Screenshot grounding data:
------------------------------------------------

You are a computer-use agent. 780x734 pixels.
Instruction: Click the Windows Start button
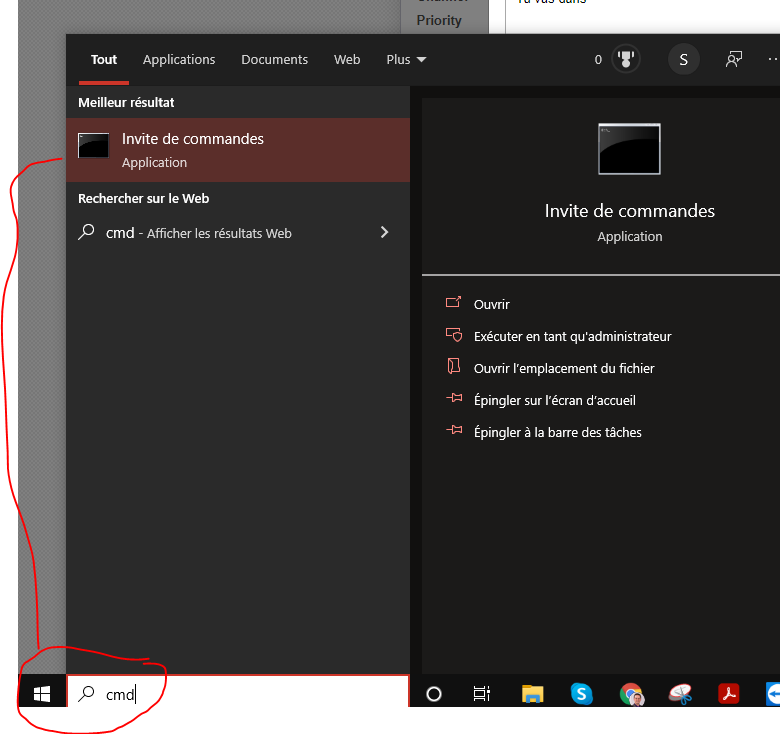pyautogui.click(x=42, y=693)
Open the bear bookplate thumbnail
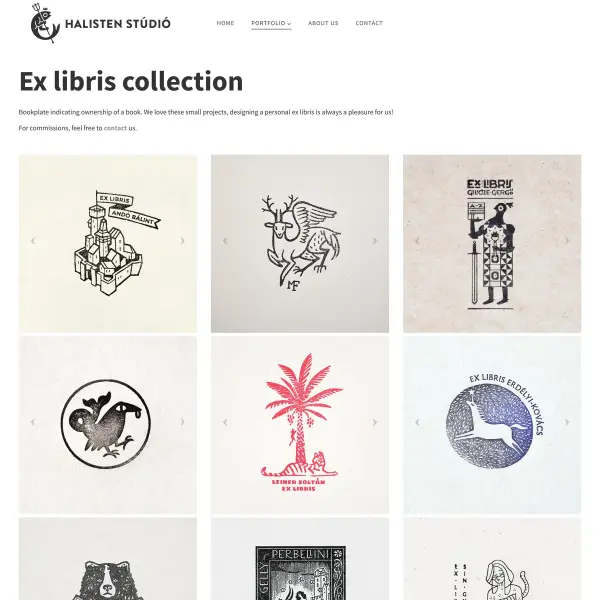The width and height of the screenshot is (600, 600). [108, 559]
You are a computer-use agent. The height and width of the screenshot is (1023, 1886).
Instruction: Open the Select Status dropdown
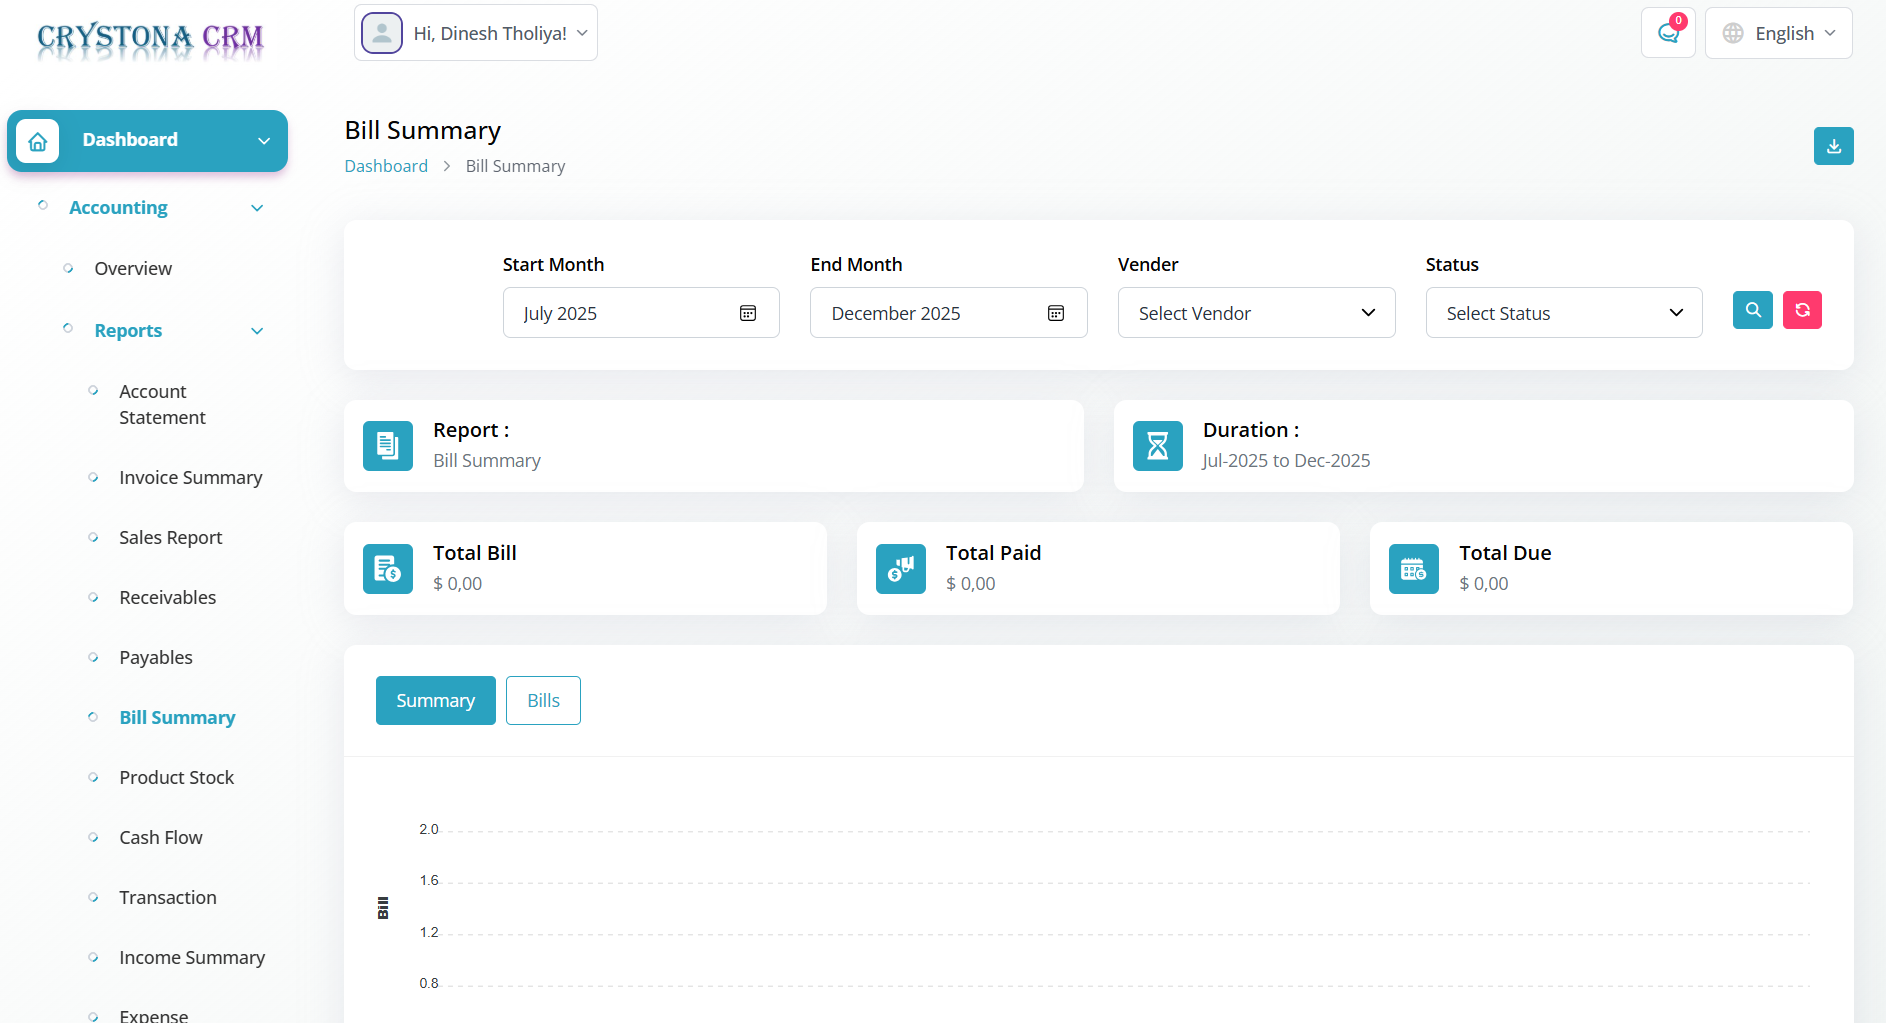point(1563,313)
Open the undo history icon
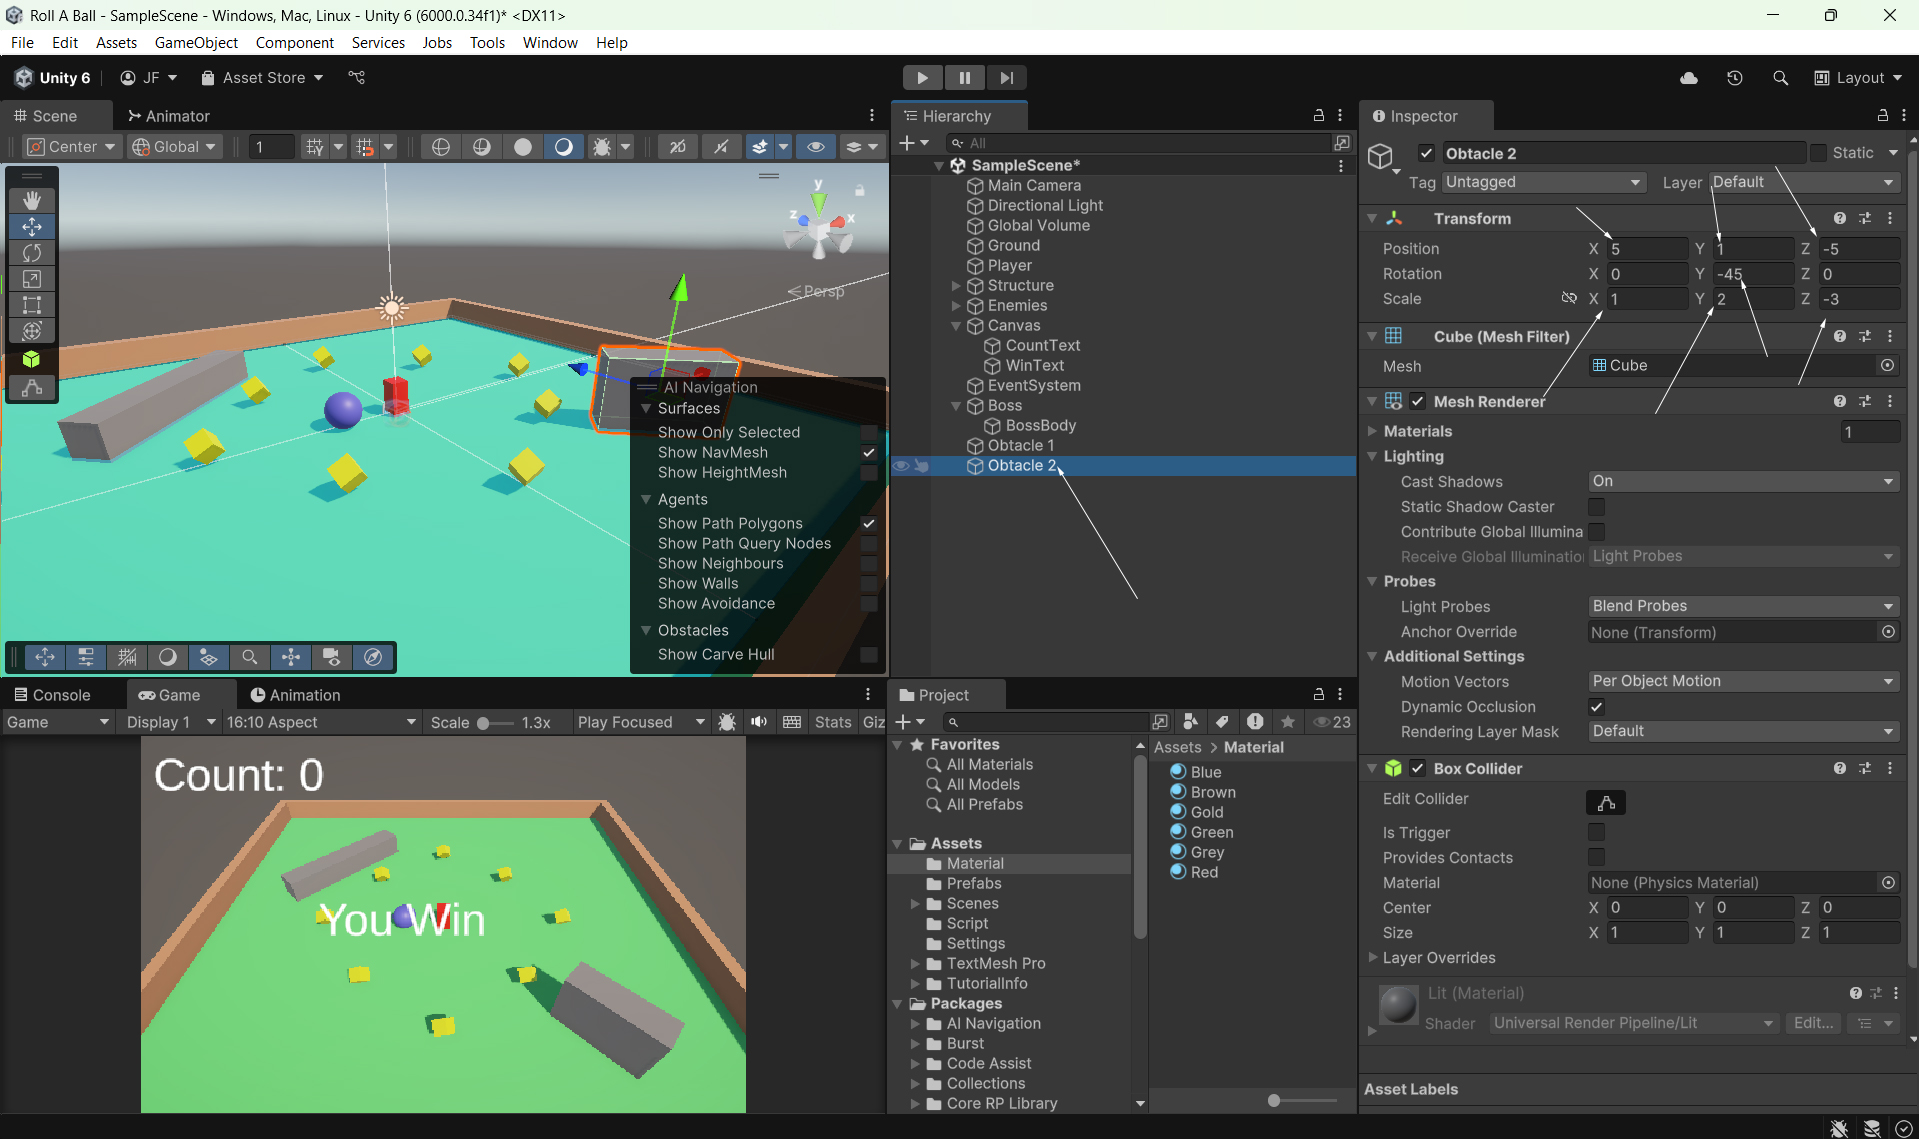1919x1139 pixels. pos(1735,78)
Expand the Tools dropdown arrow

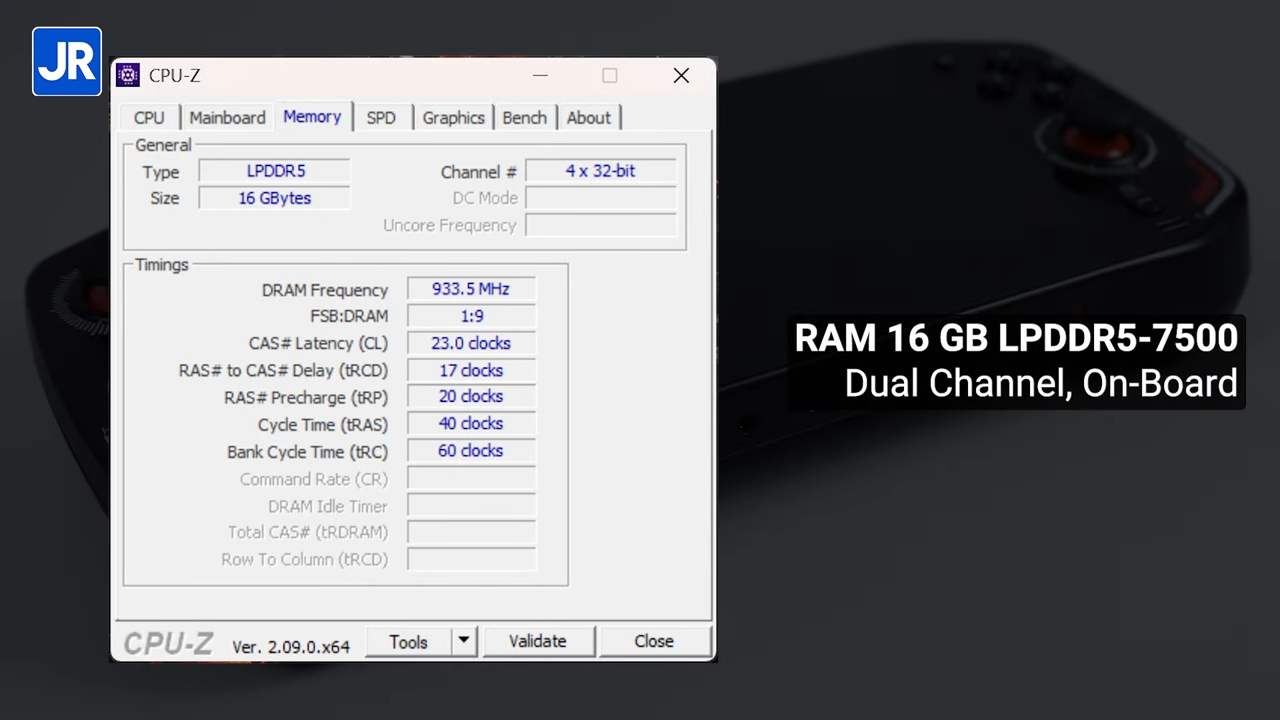tap(464, 641)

------------------------------------------------

▶ [Problem to solve]: In the entries above, how many lines hold the word "computer"? Answer with the number only.

▶ [Task solution]: 2